When it comes to mustering a strategy for a massive multi-media business then few can top the task of Casey Harwood, senior vice president of digital media at Time Warner-owned Turner Broadcasting Europe.
Harwood's role - or at least the breadth of discussion at a Broadcasting Press Guild lunch grilling yesterday - touches on everything from aspirations to launch a CNN documentary and lifestyle channel on-demand, the Nuts TV experiment to its recent YouTube and Bebo deals.
The importance of Nuts TV
Because of Turner's powerhouse business operation in the US the company, says Harwood, takes a bit of an attitude of "risk in the regions" where it can "afford to take a few bets".
An example is Nuts TV, the Freeview channel based on the lads magazine brand owned by sister company IPC.
"It moved us out of our comfort zone," he explains, referring to the four hours of live studio-audience based content the show provides, as well as access to participation TV, gambling and ad-funded programming the venture dips its toe into.
"If we were to replicate it 40 times around Europe it would be a big business," he says in an off-the-cuff manner, noting later that there isn't necessarily a "single solution" for all markets.
When the show moves to the BSkyB and Virgin platforms Nuts TV will be bolstered to 12 hours and will start to feature long-form programming ("even four hours of live TV is an awful lot").
And the "dual viewing experience" philosophy means that there is no desire just to replicate Nuts magazine on-air. "We are not wedded to Nuts forever, there could be breakout strands," he explains.
"Time to eat someone else's lunch"
"We've seen wave after wave of people eating our lunch, not its time for us [to do the same]," he explains, speaking of the opportunities the company has identified to launch into new genre areas.

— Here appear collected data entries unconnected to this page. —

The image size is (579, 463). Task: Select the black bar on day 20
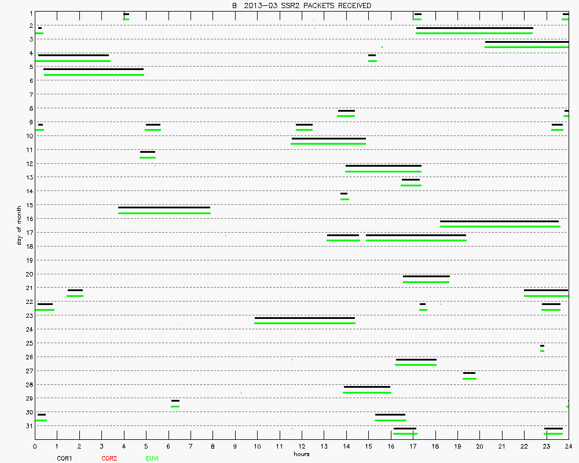click(x=426, y=276)
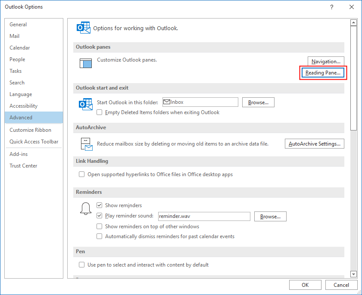Check Automatically dismiss reminders for past events

[x=99, y=236]
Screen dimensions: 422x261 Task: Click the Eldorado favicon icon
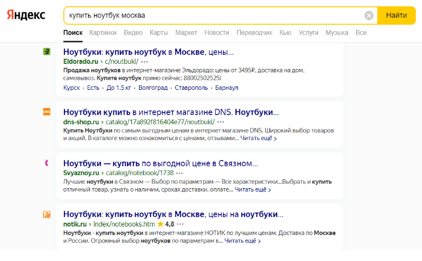point(47,52)
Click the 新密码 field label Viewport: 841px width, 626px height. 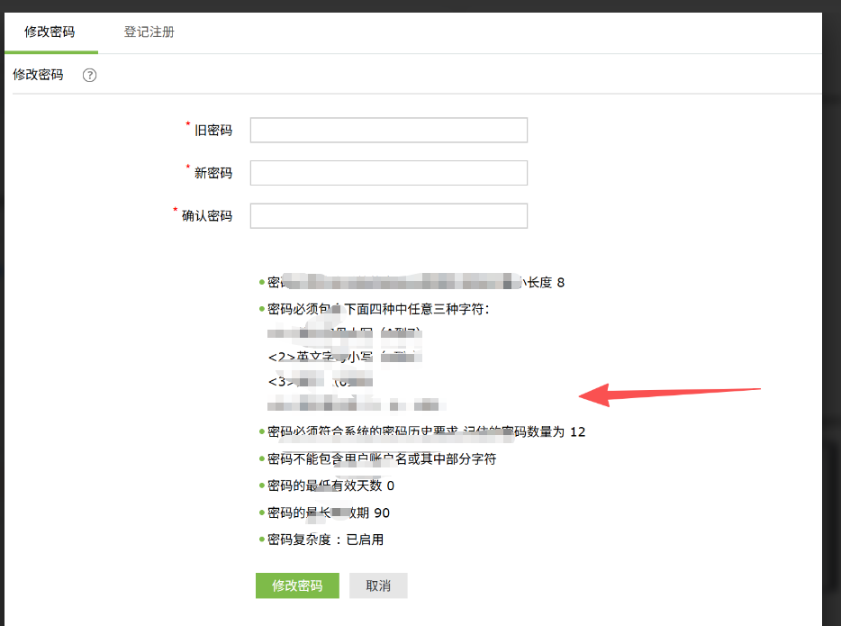[x=213, y=173]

"I believe we probably should have launched a CNN Documentary and lifestyle channel, now we have a second chance in the on-demand world," explains Harwood.
1,000 buckets of revenue
With regards to Turner's bread and butter - its TV channels - he says that "over the next two years we will be pulling them apart".
What he means is that there is demand for the company's brands and programming - but not always for a solution offering a 12-hour TV channel.
In the new world, he acknowledges, that the "price of entry" for new media deals is revenue share, giving up the "hell freezes over attitude" of retaining all TV ad sales money.
He likens the digital revenue stream strategy to creating "1,000 buckets catching raindrops of revenue".
CNN International creates 160 hours of content per week, content that Harwood's people have been scouring and categorising to look for trends that can be monetised.
What has emerged is 14 "content bundles" - such as big interviews with entrepreneurs and gurus - that could be parcelled out as packages in a digital world.
A look at the top 1,000 downloads on CNN.com showed that the top 10 stories - while each pulling in massive numbers of views - only accounted for 15% of all downloads.
An interesting nugget was that apparently over the last four years Cartoon Network's games offering on Sky has hauled in 20m "Plays" at 50p a pop.
Good money, notes Harwood, but these games are often used strategically to "retain viewer loyalty at key times" dipping in and out of programming.
Bebo, YouTube et al and digital acquisitions
Recent deals with the likes of Bebo and YouTube Europe are symptomatic of a European operation that - not being a "beast" like CNN US - needs to get out there to win customers as well as secure future routes to mass audiences.
Being involved is like "one huge focus group" which is "immersive, interactive", says Harwood.
"They will need good content to push to the next level and we have that," he says, arguing an era of symbiotic partnership between old and new media.
Unlike parent Time Warner or AOL's recent acquisitive nature, Turner has been more of the organic growth camp when it comes to buying businesses.
However, the "tone" in this area has changed and while the company isn't looking at anything of a scale of an "ITV or a Flextech" it is interested in having a sniff about good-fit companies - possibly technology-enabling.
"Digital in Europe has been profitable almost from day one with logical, steady investment playing to our strengths," Harwood explained. "[The problem] with big acquisitions is a worry over how fast the market moves - last year MySpace this year Bebo, I'm not sure we want to pin our colour to the mast of any of them right now, although I'm not saying we wouldn't."